__REQUIRED WORK__
Skip the pictures, please, and write out exactly every line from the one containing "You are a computer-use" through the end of the listing below.
Segment Open
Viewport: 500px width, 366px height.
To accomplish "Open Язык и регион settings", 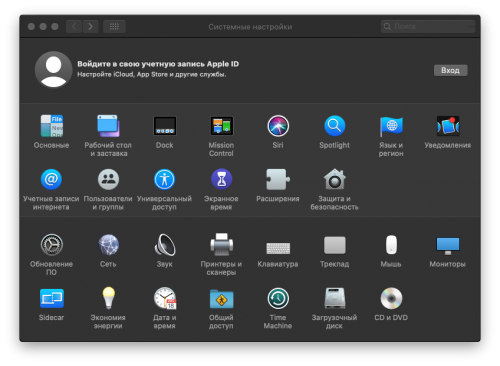I will click(391, 126).
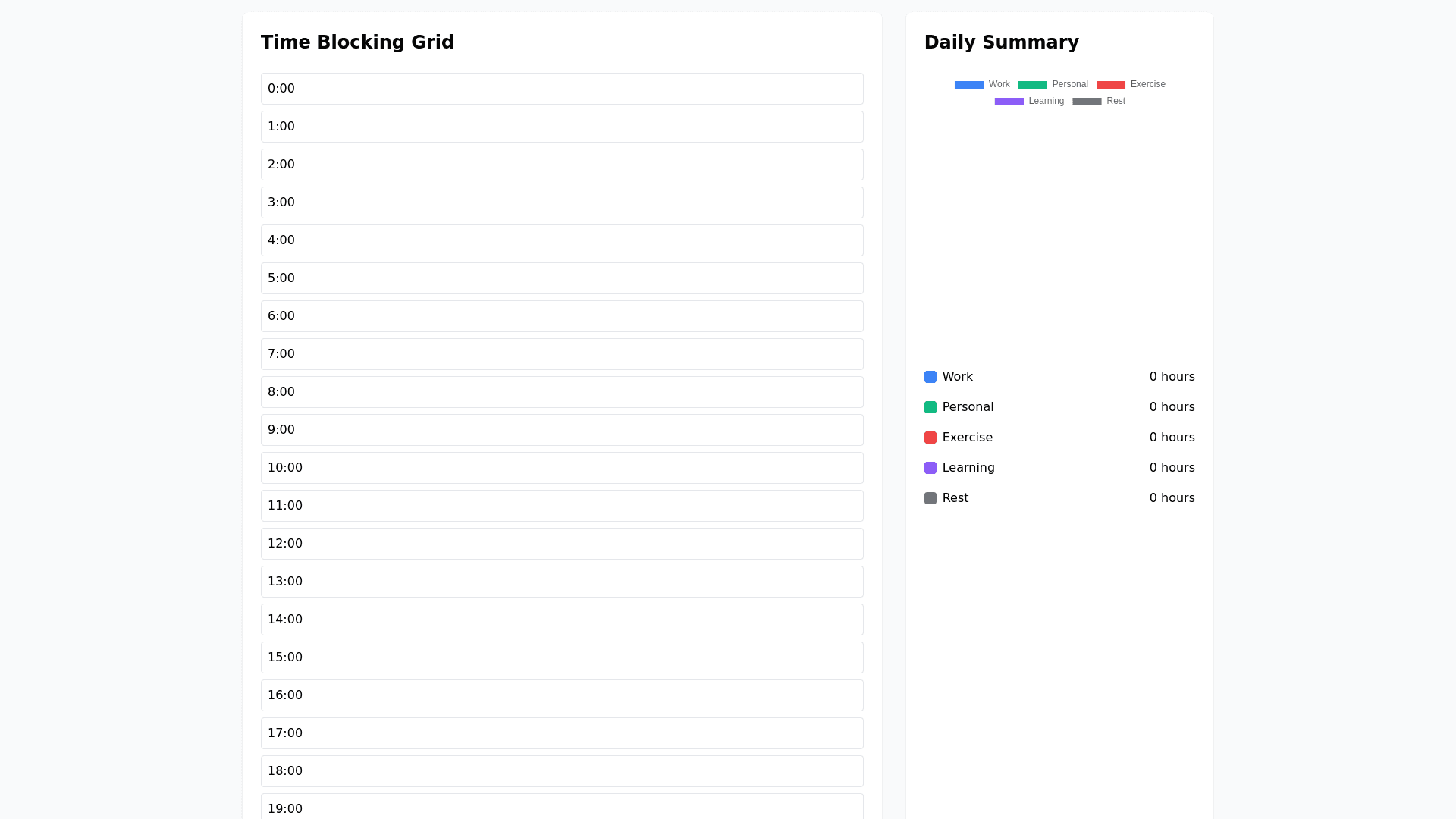Toggle Exercise dataset in chart legend

coord(1130,84)
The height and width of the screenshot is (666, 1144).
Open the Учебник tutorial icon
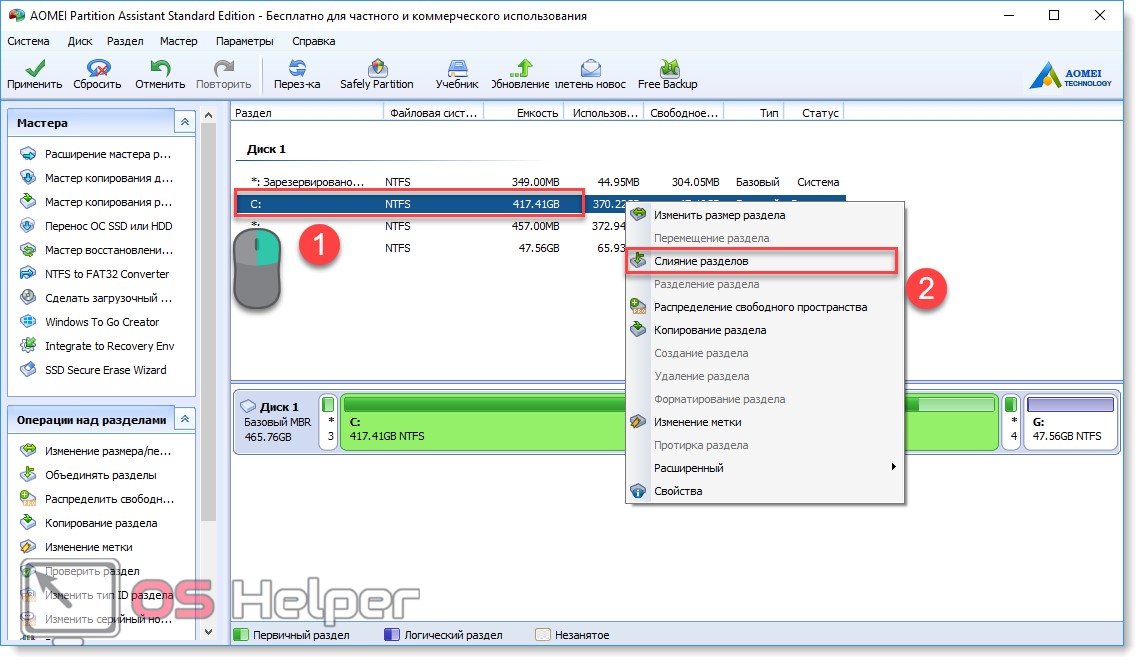456,69
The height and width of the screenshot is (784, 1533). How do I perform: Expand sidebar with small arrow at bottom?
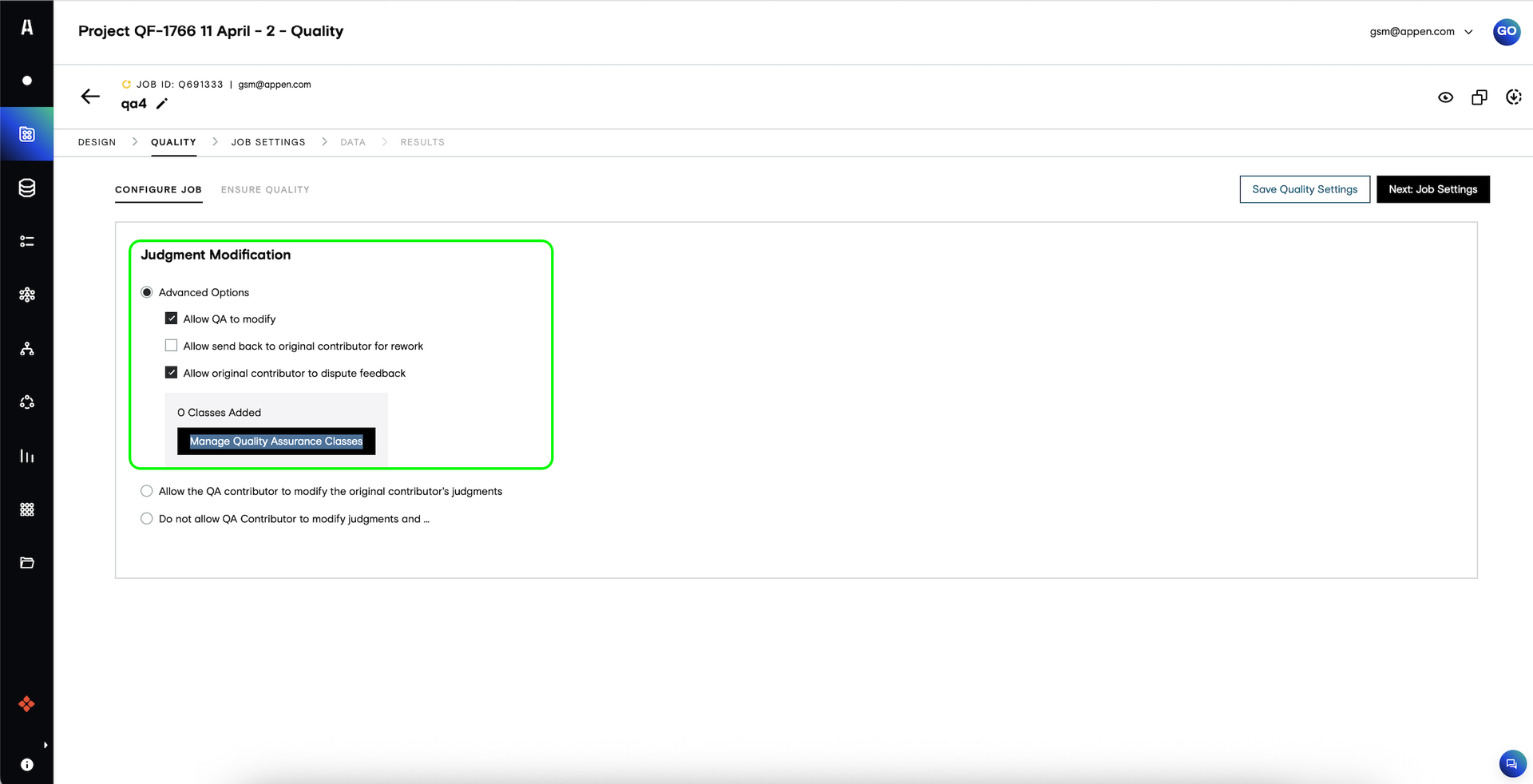tap(46, 745)
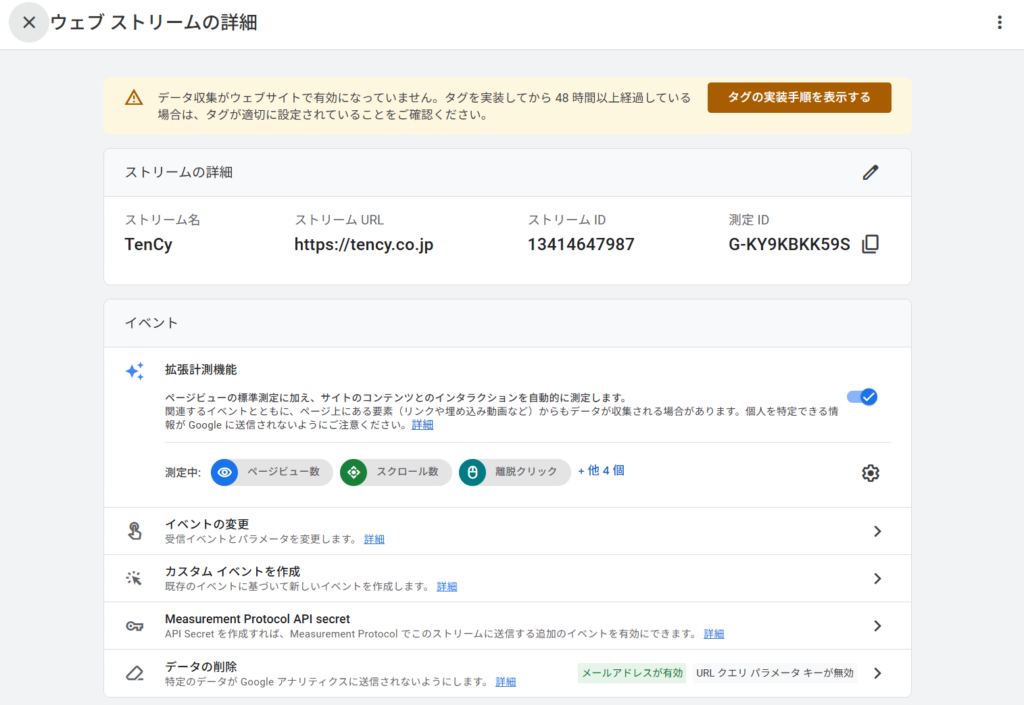Select the ページビュー数 chip
Image resolution: width=1024 pixels, height=705 pixels.
click(x=272, y=472)
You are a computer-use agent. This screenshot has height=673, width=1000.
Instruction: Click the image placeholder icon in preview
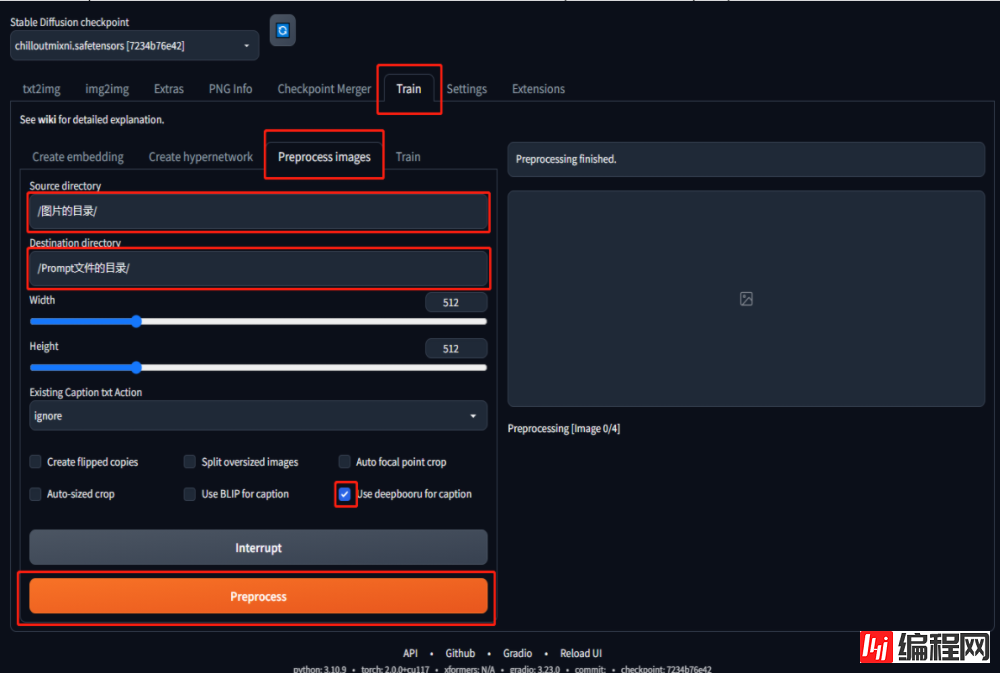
Segment Closed
__TASK RESPONSE__
You are a computer-use agent. This screenshot has height=673, width=1000.
Instruction: Click the image placeholder icon in preview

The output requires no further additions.